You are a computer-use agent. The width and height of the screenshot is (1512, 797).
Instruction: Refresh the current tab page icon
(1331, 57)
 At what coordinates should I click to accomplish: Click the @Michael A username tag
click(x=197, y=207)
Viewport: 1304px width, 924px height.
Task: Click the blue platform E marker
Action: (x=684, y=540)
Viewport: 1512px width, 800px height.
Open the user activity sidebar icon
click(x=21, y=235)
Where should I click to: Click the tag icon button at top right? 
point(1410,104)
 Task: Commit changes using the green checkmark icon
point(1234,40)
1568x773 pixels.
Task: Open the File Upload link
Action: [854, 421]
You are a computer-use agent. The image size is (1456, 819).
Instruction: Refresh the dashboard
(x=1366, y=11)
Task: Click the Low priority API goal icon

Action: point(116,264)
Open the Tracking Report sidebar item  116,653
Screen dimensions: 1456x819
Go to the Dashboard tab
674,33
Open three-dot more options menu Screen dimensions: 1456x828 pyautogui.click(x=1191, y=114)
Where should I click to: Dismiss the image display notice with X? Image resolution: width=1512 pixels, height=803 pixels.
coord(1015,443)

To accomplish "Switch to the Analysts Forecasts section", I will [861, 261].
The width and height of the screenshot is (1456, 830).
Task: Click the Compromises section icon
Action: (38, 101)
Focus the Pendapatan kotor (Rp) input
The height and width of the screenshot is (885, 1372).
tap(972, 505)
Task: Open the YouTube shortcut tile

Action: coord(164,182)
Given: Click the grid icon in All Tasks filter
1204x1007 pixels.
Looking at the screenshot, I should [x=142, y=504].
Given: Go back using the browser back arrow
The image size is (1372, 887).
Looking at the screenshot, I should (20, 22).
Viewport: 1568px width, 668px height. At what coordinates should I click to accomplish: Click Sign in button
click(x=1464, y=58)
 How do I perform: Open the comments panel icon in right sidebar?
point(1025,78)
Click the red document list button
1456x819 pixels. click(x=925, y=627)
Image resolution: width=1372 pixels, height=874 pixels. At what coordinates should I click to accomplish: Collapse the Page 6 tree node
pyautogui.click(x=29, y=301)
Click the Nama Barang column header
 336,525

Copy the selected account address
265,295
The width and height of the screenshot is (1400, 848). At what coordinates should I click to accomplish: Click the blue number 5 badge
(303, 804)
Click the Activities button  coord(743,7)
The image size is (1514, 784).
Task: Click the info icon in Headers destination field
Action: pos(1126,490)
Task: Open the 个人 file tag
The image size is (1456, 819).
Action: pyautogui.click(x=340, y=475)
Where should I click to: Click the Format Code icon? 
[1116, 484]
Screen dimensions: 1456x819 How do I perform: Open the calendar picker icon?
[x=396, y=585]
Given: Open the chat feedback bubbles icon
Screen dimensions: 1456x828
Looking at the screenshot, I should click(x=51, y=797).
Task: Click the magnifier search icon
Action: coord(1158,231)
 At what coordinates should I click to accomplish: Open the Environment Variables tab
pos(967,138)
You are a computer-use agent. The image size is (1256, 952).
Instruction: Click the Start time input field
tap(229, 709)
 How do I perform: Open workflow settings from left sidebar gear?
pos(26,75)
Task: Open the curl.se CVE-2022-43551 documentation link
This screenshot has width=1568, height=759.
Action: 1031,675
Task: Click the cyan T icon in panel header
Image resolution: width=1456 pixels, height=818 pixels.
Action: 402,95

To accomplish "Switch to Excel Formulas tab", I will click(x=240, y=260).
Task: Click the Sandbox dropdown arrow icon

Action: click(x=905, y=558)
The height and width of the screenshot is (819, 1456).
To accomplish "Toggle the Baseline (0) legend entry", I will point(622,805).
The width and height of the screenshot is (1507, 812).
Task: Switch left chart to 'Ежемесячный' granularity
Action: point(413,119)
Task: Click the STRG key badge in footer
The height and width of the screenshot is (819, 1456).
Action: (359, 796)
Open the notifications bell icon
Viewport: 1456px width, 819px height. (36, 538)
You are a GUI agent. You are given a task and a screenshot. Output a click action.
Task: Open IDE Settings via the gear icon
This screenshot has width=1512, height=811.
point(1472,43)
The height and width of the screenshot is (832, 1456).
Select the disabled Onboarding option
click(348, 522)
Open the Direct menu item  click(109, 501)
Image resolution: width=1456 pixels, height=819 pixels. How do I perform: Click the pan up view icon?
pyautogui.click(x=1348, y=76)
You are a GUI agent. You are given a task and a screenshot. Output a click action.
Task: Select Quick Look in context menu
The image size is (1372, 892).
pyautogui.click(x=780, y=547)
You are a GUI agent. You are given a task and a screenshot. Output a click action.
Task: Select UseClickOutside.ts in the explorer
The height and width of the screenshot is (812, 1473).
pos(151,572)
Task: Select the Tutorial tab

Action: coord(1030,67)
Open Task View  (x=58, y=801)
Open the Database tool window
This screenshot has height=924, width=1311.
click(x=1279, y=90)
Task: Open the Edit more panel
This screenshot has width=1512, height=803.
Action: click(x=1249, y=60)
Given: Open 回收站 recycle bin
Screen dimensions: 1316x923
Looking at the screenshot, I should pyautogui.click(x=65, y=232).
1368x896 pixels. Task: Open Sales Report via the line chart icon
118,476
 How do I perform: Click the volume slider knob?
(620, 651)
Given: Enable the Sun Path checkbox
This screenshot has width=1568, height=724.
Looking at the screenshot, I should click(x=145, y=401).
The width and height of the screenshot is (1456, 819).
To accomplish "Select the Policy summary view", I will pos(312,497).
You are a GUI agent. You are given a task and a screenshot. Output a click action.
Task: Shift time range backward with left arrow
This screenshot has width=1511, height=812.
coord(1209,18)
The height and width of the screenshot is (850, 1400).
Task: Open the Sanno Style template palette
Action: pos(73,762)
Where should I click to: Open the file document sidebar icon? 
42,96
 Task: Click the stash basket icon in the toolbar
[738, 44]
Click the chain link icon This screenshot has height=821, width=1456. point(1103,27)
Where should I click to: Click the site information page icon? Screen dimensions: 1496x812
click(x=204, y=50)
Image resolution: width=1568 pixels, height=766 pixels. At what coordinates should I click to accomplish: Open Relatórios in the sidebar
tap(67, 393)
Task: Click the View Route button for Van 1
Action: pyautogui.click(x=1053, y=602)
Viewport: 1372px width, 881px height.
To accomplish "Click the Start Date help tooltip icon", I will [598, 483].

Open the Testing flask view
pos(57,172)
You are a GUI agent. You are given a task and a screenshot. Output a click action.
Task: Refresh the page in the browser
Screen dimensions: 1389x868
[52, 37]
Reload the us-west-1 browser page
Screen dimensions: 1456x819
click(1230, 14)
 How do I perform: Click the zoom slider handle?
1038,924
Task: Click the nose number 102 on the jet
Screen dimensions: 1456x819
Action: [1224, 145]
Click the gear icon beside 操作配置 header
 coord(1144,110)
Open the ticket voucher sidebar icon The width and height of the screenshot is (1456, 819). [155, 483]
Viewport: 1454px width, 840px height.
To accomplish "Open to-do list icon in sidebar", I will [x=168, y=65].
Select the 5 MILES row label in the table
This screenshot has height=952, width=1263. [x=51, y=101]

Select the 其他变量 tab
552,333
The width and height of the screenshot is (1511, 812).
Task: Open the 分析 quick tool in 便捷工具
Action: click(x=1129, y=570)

____

## [EXERCISE]
An exact copy of all the records is the expected answer.

## [OUTPUT]
You are a computer-use agent. The width and height of the screenshot is (1512, 797).
Instruction: Refresh the current tab page icon
(1331, 57)
 At what coordinates should I click to accomplish: Click the @Michael A username tag
click(x=197, y=207)
Viewport: 1304px width, 924px height.
Task: Click the blue platform E marker
Action: (x=684, y=540)
Viewport: 1512px width, 800px height.
Open the user activity sidebar icon
click(x=21, y=235)
Where should I click to: Click the tag icon button at top right? 
point(1410,104)
 Task: Commit changes using the green checkmark icon
point(1234,40)
1568x773 pixels.
Task: Open the File Upload link
Action: [854, 421]
You are a computer-use agent. The image size is (1456, 819).
Instruction: Refresh the dashboard
(x=1366, y=11)
Task: Click the Low priority API goal icon

Action: point(116,264)
Open the Tracking Report sidebar item  116,653
Screen dimensions: 1456x819
Go to the Dashboard tab
674,33
Open three-dot more options menu Screen dimensions: 1456x828 pyautogui.click(x=1191, y=114)
Where should I click to: Dismiss the image display notice with X? Image resolution: width=1512 pixels, height=803 pixels.
coord(1015,443)

To accomplish "Switch to the Analysts Forecasts section", I will [861, 261].
The width and height of the screenshot is (1456, 830).
Task: Click the Compromises section icon
Action: (38, 101)
Focus the Pendapatan kotor (Rp) input
The height and width of the screenshot is (885, 1372).
tap(972, 505)
Task: Open the YouTube shortcut tile

Action: coord(164,182)
Given: Click the grid icon in All Tasks filter
1204x1007 pixels.
Looking at the screenshot, I should [x=142, y=504].
Given: Go back using the browser back arrow
The image size is (1372, 887).
Looking at the screenshot, I should (20, 22).
Viewport: 1568px width, 668px height. At what coordinates should I click to accomplish: Click Sign in button
click(x=1464, y=58)
 How do I perform: Open the comments panel icon in right sidebar?
point(1025,78)
Click the red document list button
1456x819 pixels. click(x=925, y=627)
Image resolution: width=1372 pixels, height=874 pixels. At what coordinates should I click to accomplish: Collapse the Page 6 tree node
pyautogui.click(x=29, y=301)
Click the Nama Barang column header
 336,525

Copy the selected account address
265,295
The width and height of the screenshot is (1400, 848). At what coordinates should I click to accomplish: Click the blue number 5 badge
(303, 804)
Click the Activities button  coord(743,7)
The image size is (1514, 784).
Task: Click the info icon in Headers destination field
Action: pos(1126,490)
Task: Open the 个人 file tag
The image size is (1456, 819).
Action: pyautogui.click(x=340, y=475)
Where should I click to: Click the Format Code icon? 
[1116, 484]
Screen dimensions: 1456x819 How do I perform: Open the calendar picker icon?
[x=396, y=585]
Given: Open the chat feedback bubbles icon
Screen dimensions: 1456x828
Looking at the screenshot, I should click(x=51, y=797).
Task: Click the magnifier search icon
Action: coord(1158,231)
 At what coordinates should I click to accomplish: Open the Environment Variables tab
pos(967,138)
You are a computer-use agent. The image size is (1256, 952).
Instruction: Click the Start time input field
tap(229, 709)
 How do I perform: Open workflow settings from left sidebar gear?
pos(26,75)
Task: Open the curl.se CVE-2022-43551 documentation link
This screenshot has width=1568, height=759.
Action: 1031,675
Task: Click the cyan T icon in panel header
Image resolution: width=1456 pixels, height=818 pixels.
Action: 402,95

To accomplish "Switch to Excel Formulas tab", I will click(x=240, y=260).
Task: Click the Sandbox dropdown arrow icon

Action: click(x=905, y=558)
The height and width of the screenshot is (819, 1456).
To accomplish "Toggle the Baseline (0) legend entry", I will point(622,805).
The width and height of the screenshot is (1507, 812).
Task: Switch left chart to 'Ежемесячный' granularity
Action: point(413,119)
Task: Click the STRG key badge in footer
The height and width of the screenshot is (819, 1456).
Action: (359, 796)
Open the notifications bell icon
Viewport: 1456px width, 819px height. (36, 538)
You are a GUI agent. You are given a task and a screenshot. Output a click action.
Task: Open IDE Settings via the gear icon
This screenshot has width=1512, height=811.
point(1472,43)
The height and width of the screenshot is (832, 1456).
Select the disabled Onboarding option
click(348, 522)
Open the Direct menu item  click(109, 501)
Image resolution: width=1456 pixels, height=819 pixels. How do I perform: Click the pan up view icon?
pyautogui.click(x=1348, y=76)
You are a GUI agent. You are given a task and a screenshot. Output a click action.
Task: Select Quick Look in context menu
The image size is (1372, 892).
pyautogui.click(x=780, y=547)
You are a GUI agent. You are given a task and a screenshot. Output a click action.
Task: Select UseClickOutside.ts in the explorer
The height and width of the screenshot is (812, 1473).
pos(151,572)
Task: Select the Tutorial tab

Action: coord(1030,67)
Open Task View  (x=58, y=801)
Open the Database tool window
This screenshot has height=924, width=1311.
click(x=1279, y=90)
Task: Open the Edit more panel
This screenshot has width=1512, height=803.
Action: click(x=1249, y=60)
Given: Open 回收站 recycle bin
Screen dimensions: 1316x923
Looking at the screenshot, I should pyautogui.click(x=65, y=232).
1368x896 pixels. Task: Open Sales Report via the line chart icon
118,476
 How do I perform: Click the volume slider knob?
(620, 651)
Given: Enable the Sun Path checkbox
This screenshot has width=1568, height=724.
Looking at the screenshot, I should click(x=145, y=401).
The width and height of the screenshot is (1456, 819).
To accomplish "Select the Policy summary view", I will pos(312,497).
You are a GUI agent. You are given a task and a screenshot. Output a click action.
Task: Shift time range backward with left arrow
This screenshot has width=1511, height=812.
coord(1209,18)
The height and width of the screenshot is (850, 1400).
Task: Open the Sanno Style template palette
Action: pos(73,762)
Where should I click to: Open the file document sidebar icon? 
42,96
 Task: Click the stash basket icon in the toolbar
[738, 44]
Click the chain link icon This screenshot has height=821, width=1456. point(1103,27)
Where should I click to: Click the site information page icon? Screen dimensions: 1496x812
click(x=204, y=50)
Image resolution: width=1568 pixels, height=766 pixels. At what coordinates should I click to accomplish: Open Relatórios in the sidebar
tap(67, 393)
Task: Click the View Route button for Van 1
Action: pyautogui.click(x=1053, y=602)
Viewport: 1372px width, 881px height.
To accomplish "Click the Start Date help tooltip icon", I will [598, 483].

Open the Testing flask view
pos(57,172)
You are a GUI agent. You are given a task and a screenshot. Output a click action.
Task: Refresh the page in the browser
Screen dimensions: 1389x868
[52, 37]
Reload the us-west-1 browser page
Screen dimensions: 1456x819
click(1230, 14)
 How do I perform: Click the zoom slider handle?
1038,924
Task: Click the nose number 102 on the jet
Screen dimensions: 1456x819
Action: [1224, 145]
Click the gear icon beside 操作配置 header
 coord(1144,110)
Open the ticket voucher sidebar icon The width and height of the screenshot is (1456, 819). [155, 483]
Viewport: 1454px width, 840px height.
To accomplish "Open to-do list icon in sidebar", I will [x=168, y=65].
Select the 5 MILES row label in the table
This screenshot has height=952, width=1263. [x=51, y=101]

Select the 其他变量 tab
552,333
The width and height of the screenshot is (1511, 812).
Task: Open the 分析 quick tool in 便捷工具
Action: click(x=1129, y=570)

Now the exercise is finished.